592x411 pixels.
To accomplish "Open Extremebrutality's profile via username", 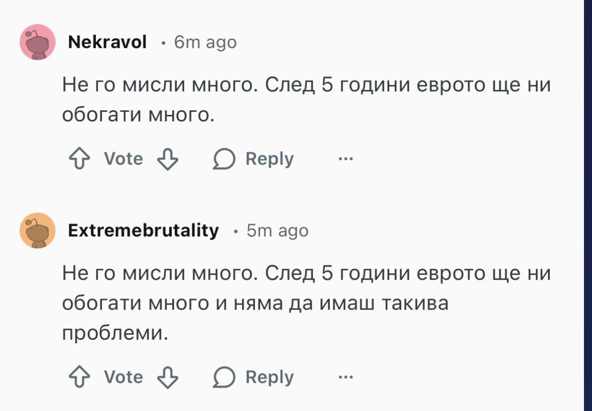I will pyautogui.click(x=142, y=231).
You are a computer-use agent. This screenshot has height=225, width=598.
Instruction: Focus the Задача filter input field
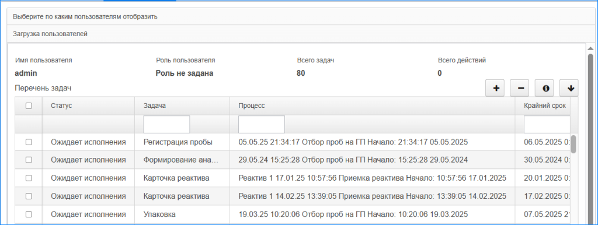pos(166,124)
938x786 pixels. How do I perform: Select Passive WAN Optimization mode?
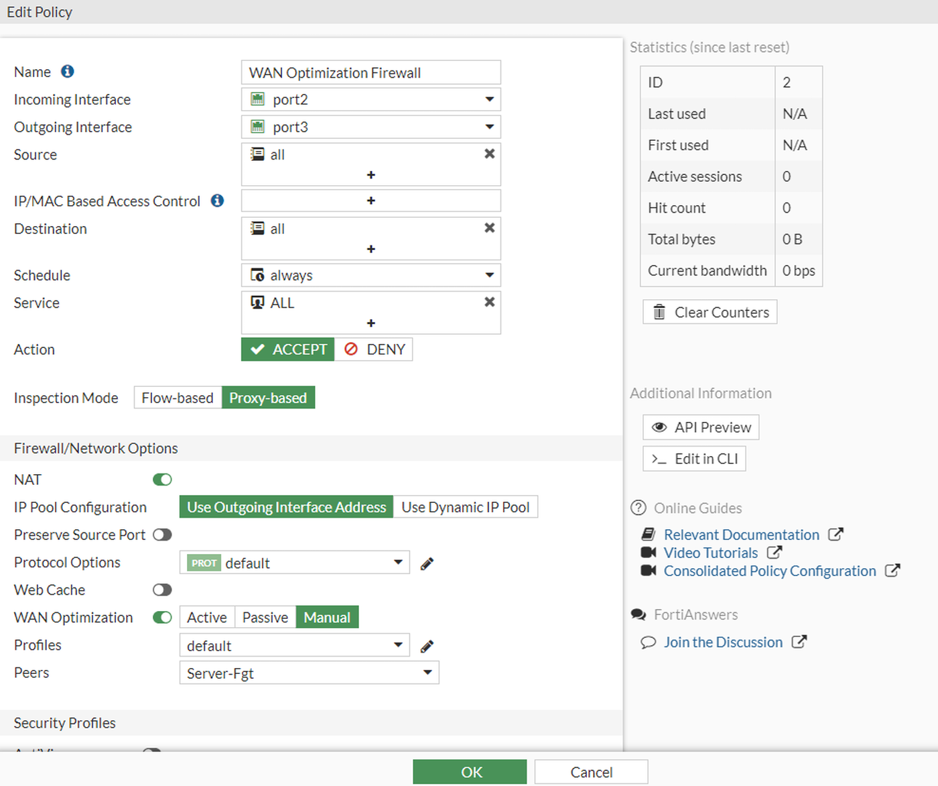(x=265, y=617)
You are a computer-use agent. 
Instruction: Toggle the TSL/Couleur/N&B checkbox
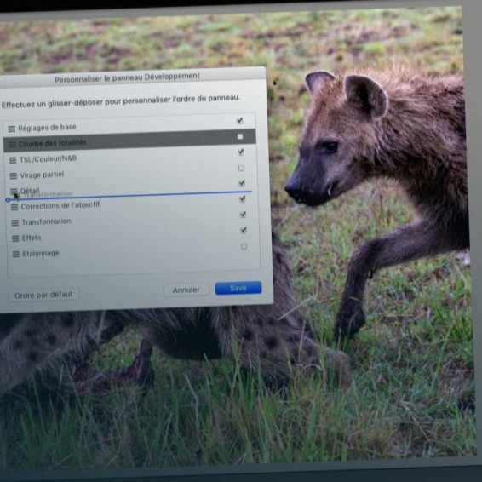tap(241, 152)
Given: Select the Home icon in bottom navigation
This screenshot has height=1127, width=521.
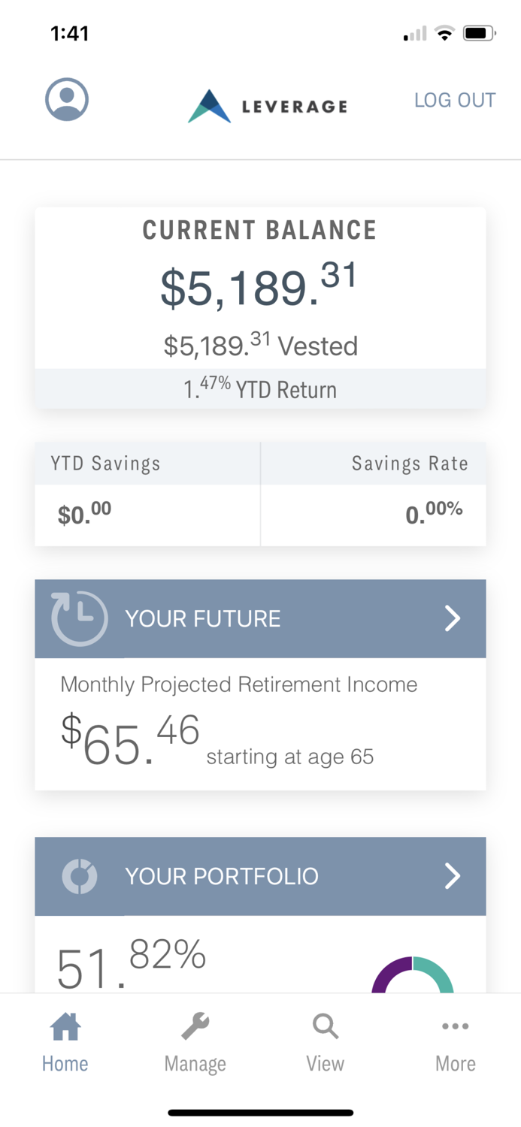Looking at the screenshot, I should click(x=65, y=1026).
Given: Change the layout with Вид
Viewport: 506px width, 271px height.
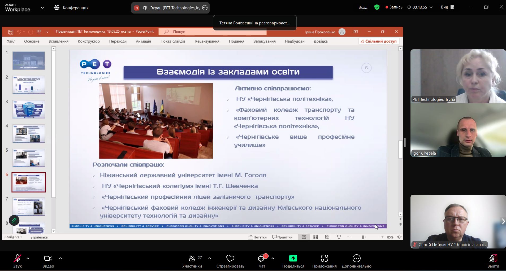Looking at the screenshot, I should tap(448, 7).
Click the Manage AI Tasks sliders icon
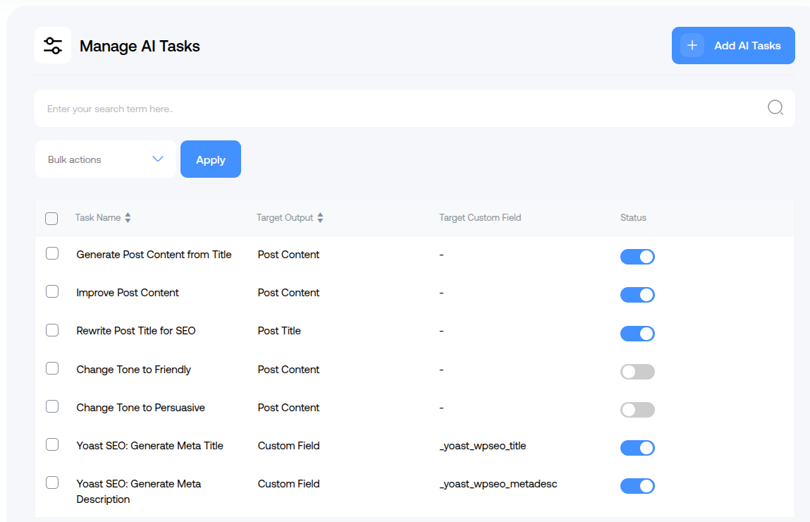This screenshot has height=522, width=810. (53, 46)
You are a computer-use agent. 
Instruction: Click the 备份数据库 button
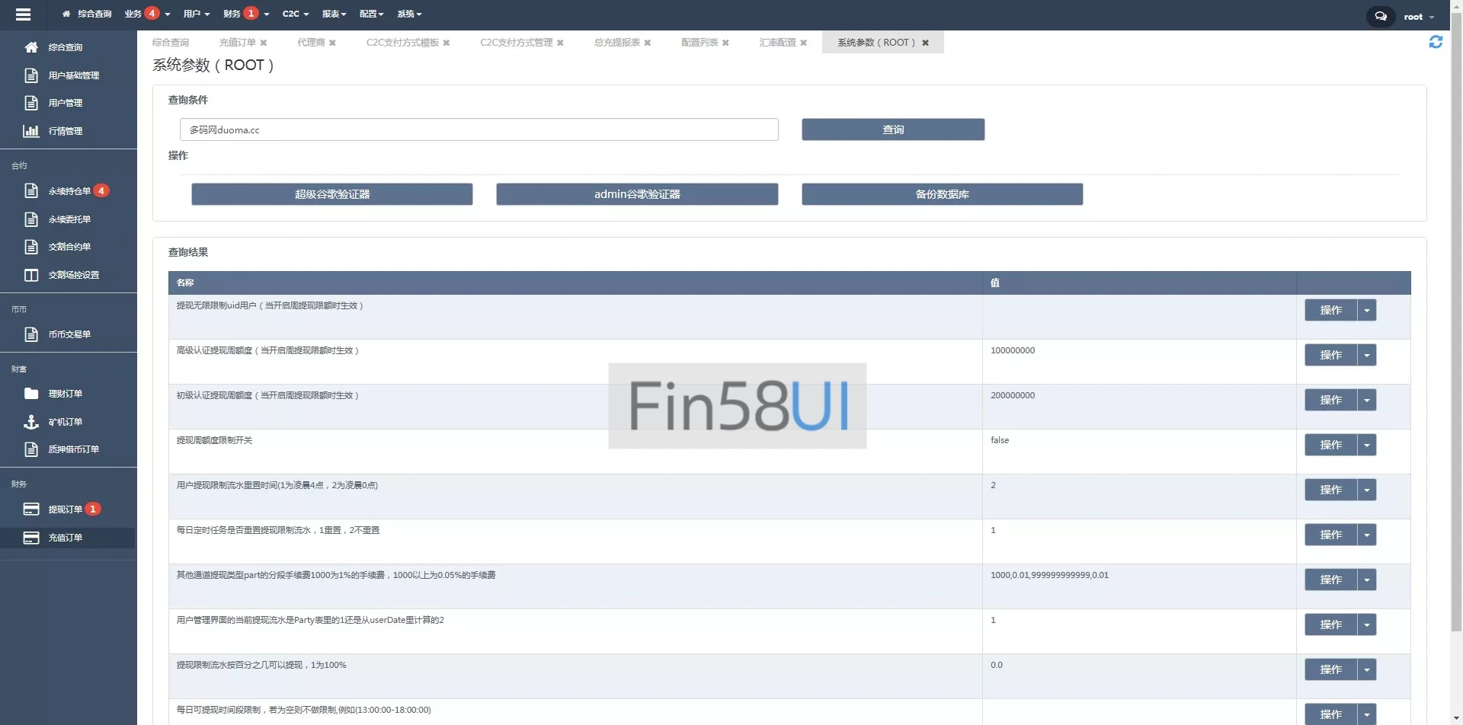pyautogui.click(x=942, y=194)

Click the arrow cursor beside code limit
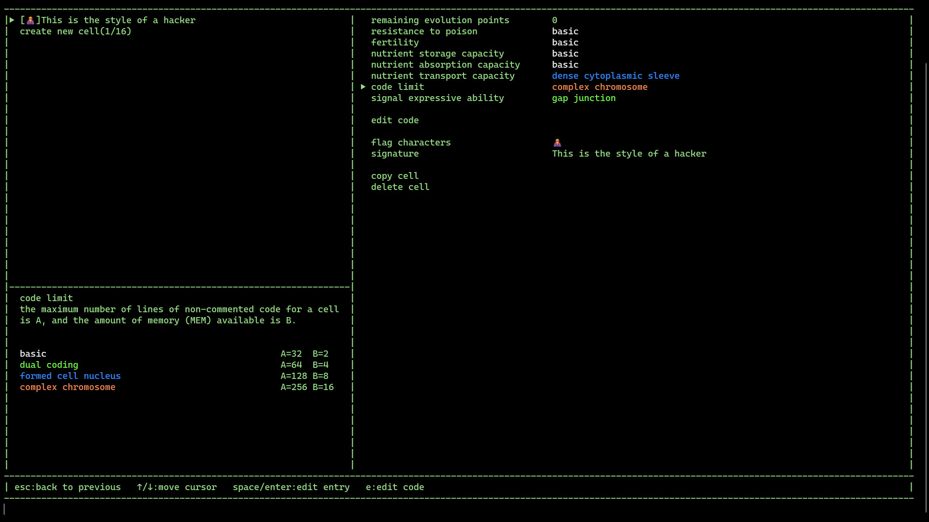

* * *

Arrange the lines from the one containing "Given: Select the" through the last line of the entries as a JSON list of strings, with one string per line and blank lines omitted. Leave the pictures out of the answer.

▸ **WRITTEN SOLUTION**:
[
  "Given: Select the Home icon in bottom navigation",
  "This screenshot has height=1127, width=521.",
  "Looking at the screenshot, I should click(x=65, y=1026).",
  "Given: Change the layout with Вид",
  "Viewport: 506px width, 271px height.",
  "Looking at the screenshot, I should tap(448, 7).",
  "Click the Manage AI Tasks sliders icon",
  "This screenshot has height=522, width=810. (53, 46)",
  "You are a computer-use agent. ",
  "Instruction: Click the 备份数据库 button",
  "pyautogui.click(x=942, y=194)",
  "Click the arrow cursor beside code limit"
]